--- INSTRUCTIONS FOR THE TASK ---
Set down the lines of the material from the one containing "Click the profile avatar in the header" through the one containing "click(1475, 36)", copying them exactly with both of those lines included. Leave the pictures out of your answer.
* BEGIN SUPPLIED ENTRIES *
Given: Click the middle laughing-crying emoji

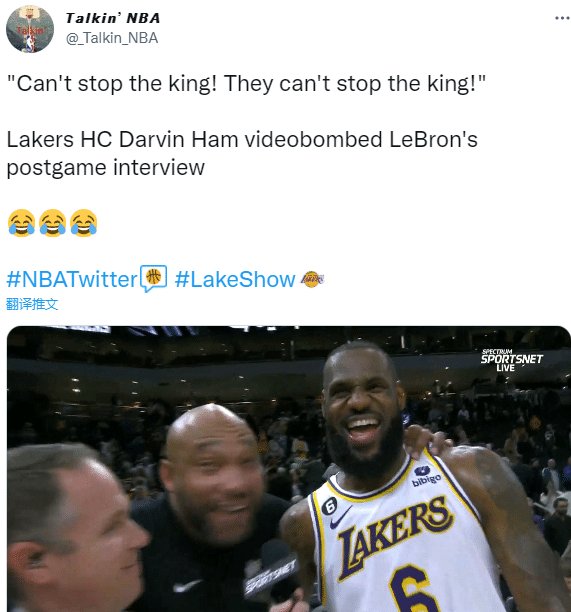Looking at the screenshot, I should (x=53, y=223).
* END SUPPLIED ENTRIES *
* BEGIN SUPPLIED ENTRIES *
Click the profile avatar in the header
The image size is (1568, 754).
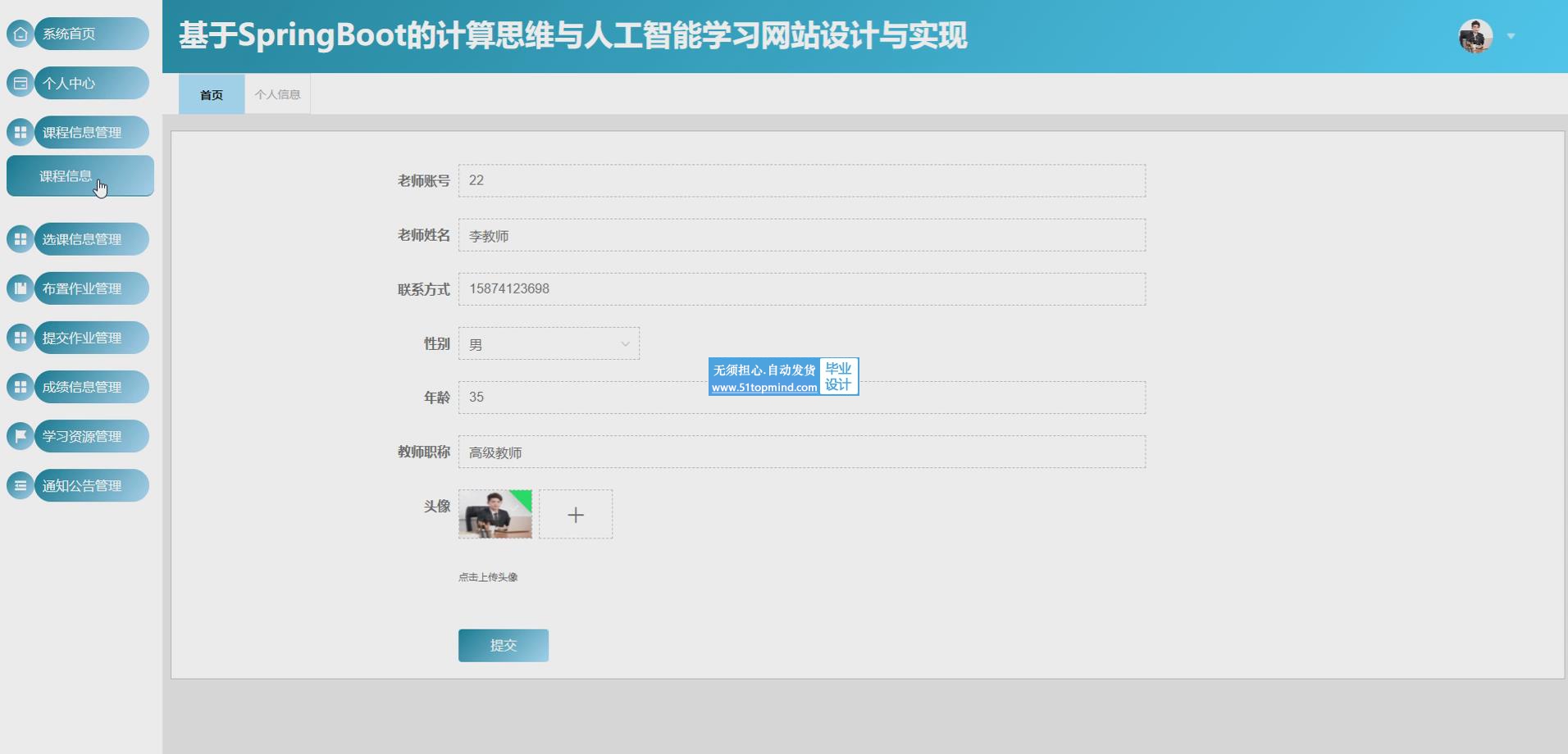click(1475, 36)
* END SUPPLIED ENTRIES *
--- EXERCISE ANSWER ---
Click the profile avatar in the header
The image size is (1568, 754).
click(1475, 36)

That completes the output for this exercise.